▸ **Records provided**:
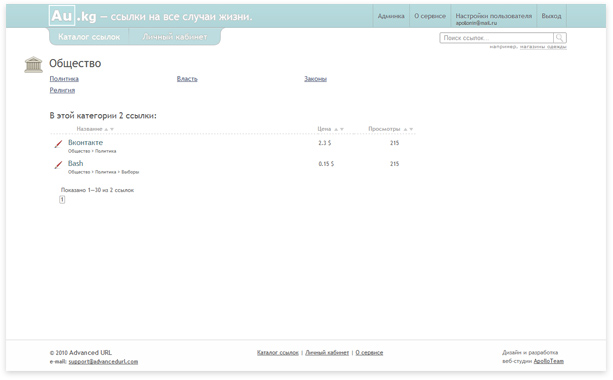
Task: Open the Политика subcategory link
Action: pos(64,79)
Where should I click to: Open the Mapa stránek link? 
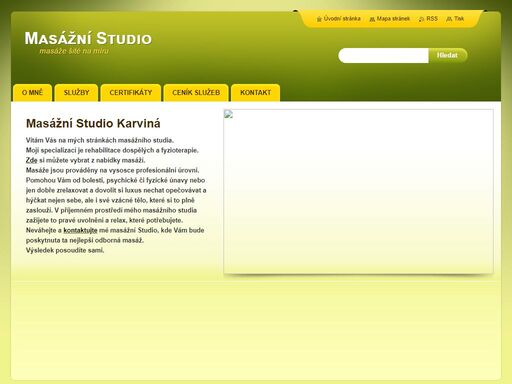click(x=393, y=19)
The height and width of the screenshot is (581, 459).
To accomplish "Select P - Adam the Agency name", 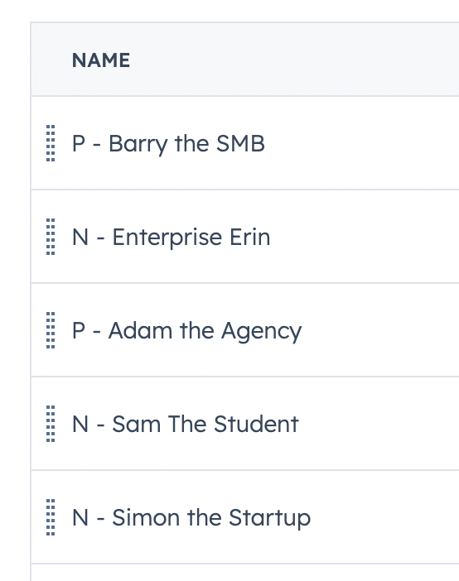I will point(187,331).
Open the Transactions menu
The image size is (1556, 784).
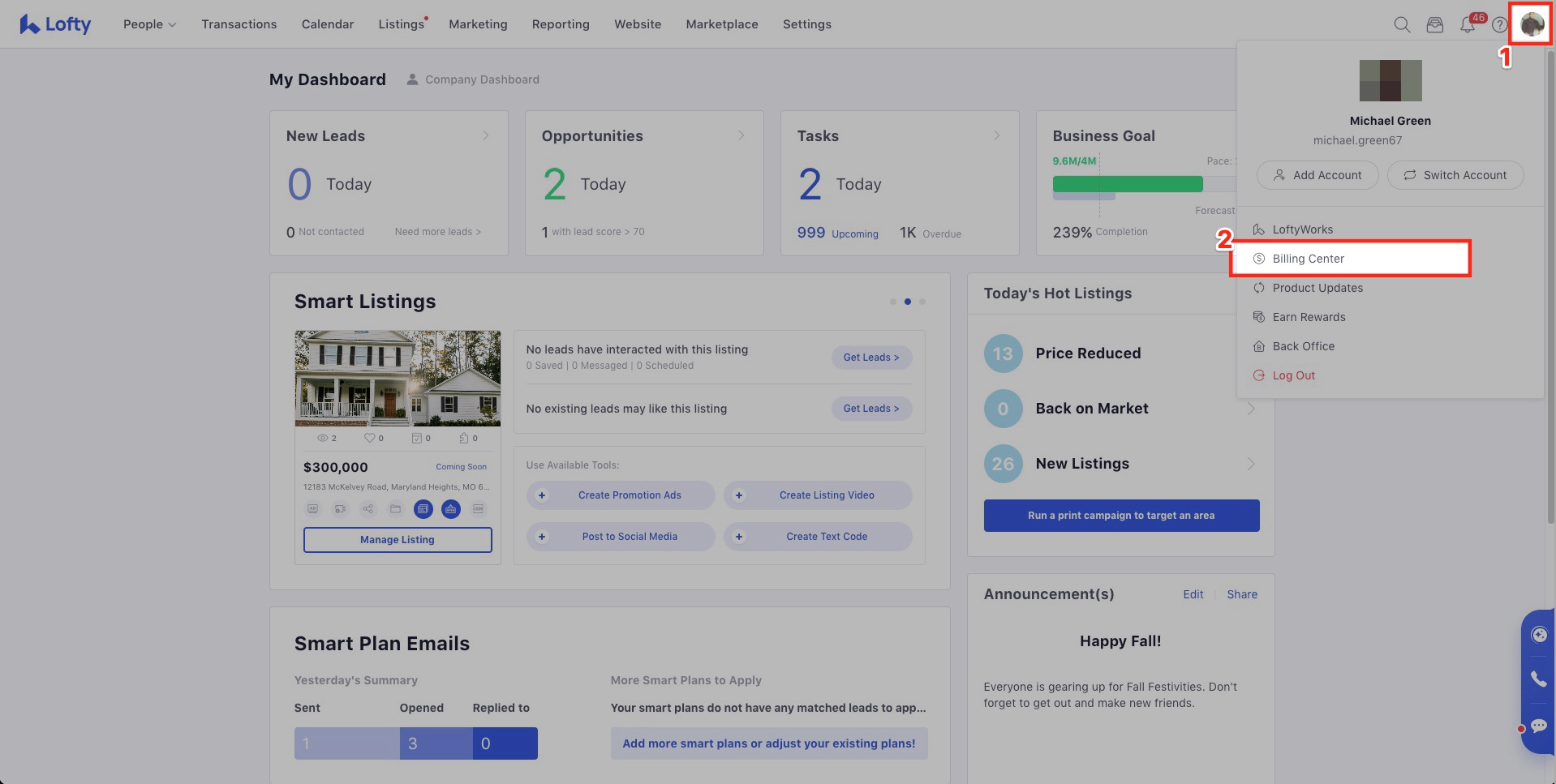[239, 24]
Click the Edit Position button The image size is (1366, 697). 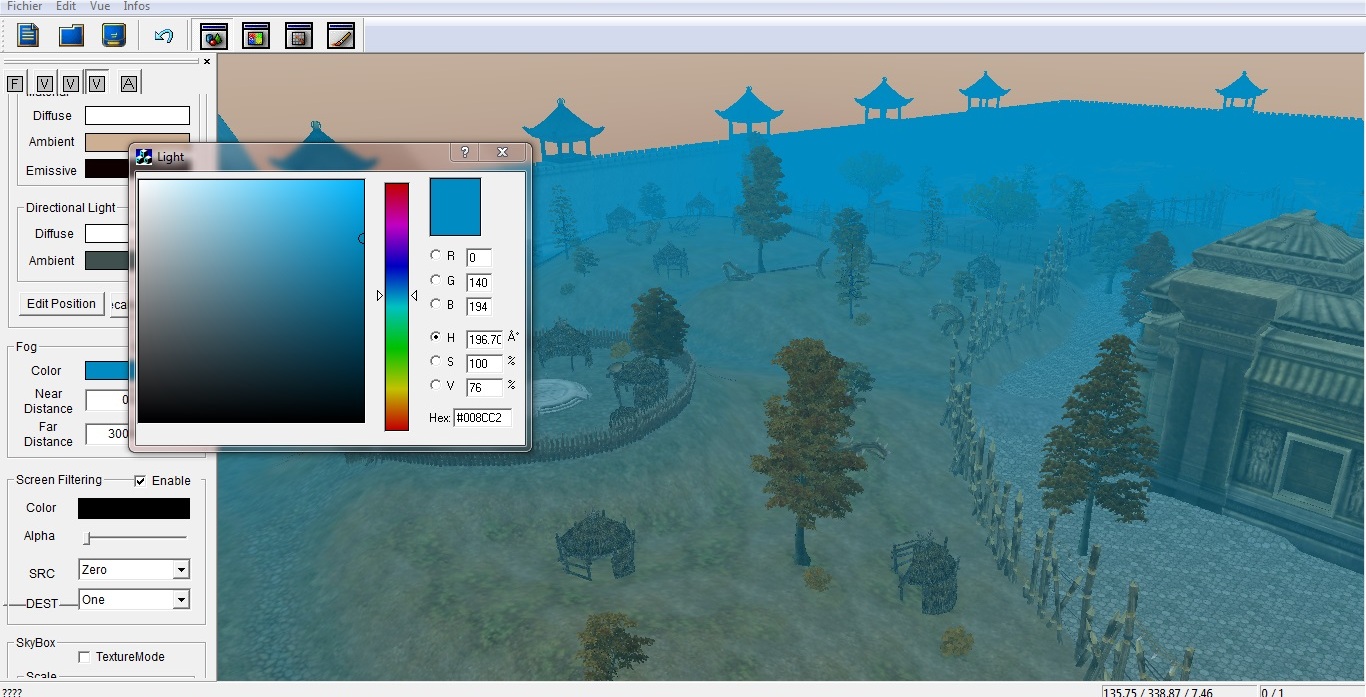(61, 304)
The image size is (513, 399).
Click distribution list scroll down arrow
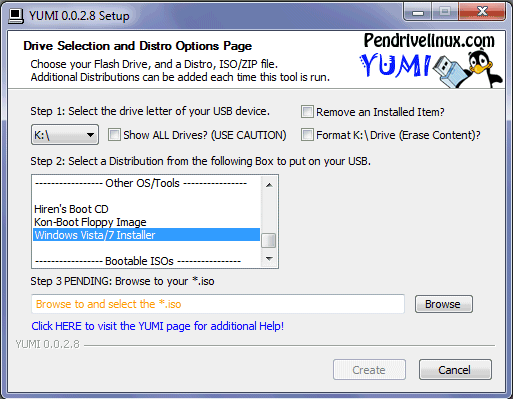click(x=269, y=258)
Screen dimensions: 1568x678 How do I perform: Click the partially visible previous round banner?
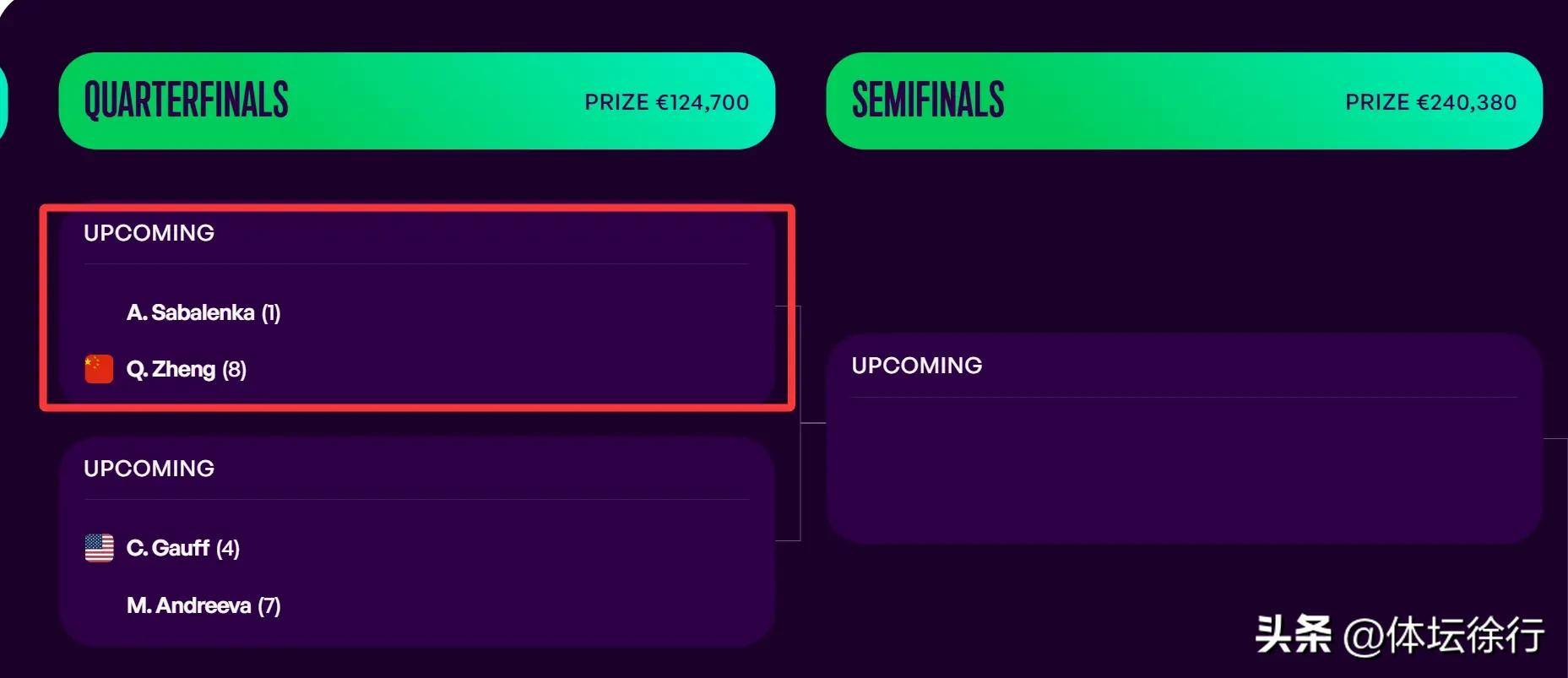(3, 100)
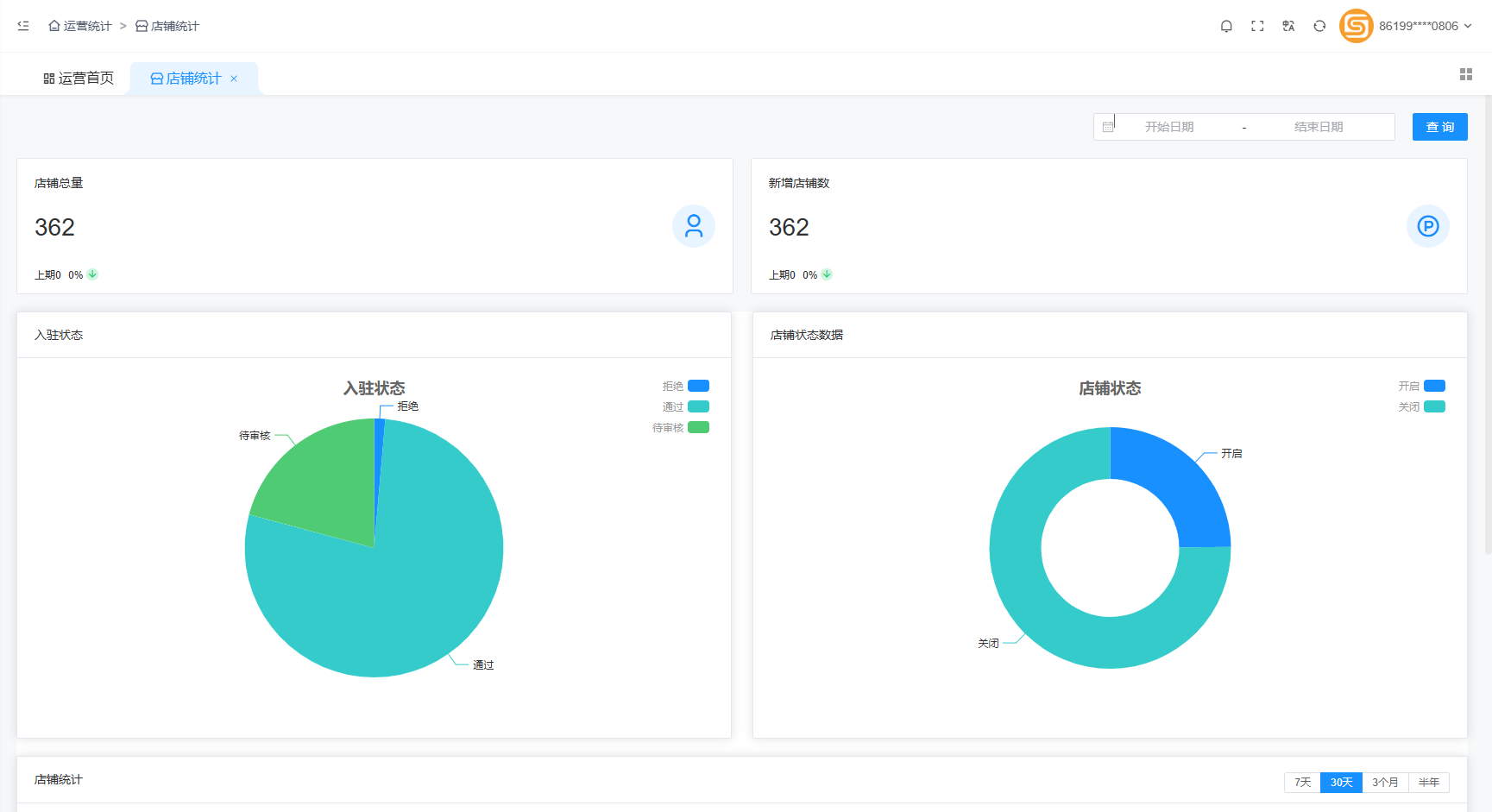Go to 运营统计 breadcrumb link
Screen dimensions: 1492x812
click(x=80, y=26)
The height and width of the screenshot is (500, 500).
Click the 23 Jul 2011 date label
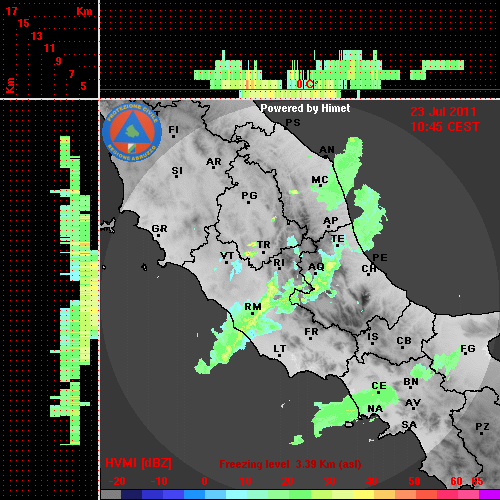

▸ **Problem description**:
Within the data above, filter for lines containing the word "width" and copy each one.

▸ **Result of the exercise**:
The height and width of the screenshot is (581, 459).
The height and width of the screenshot is (500, 500).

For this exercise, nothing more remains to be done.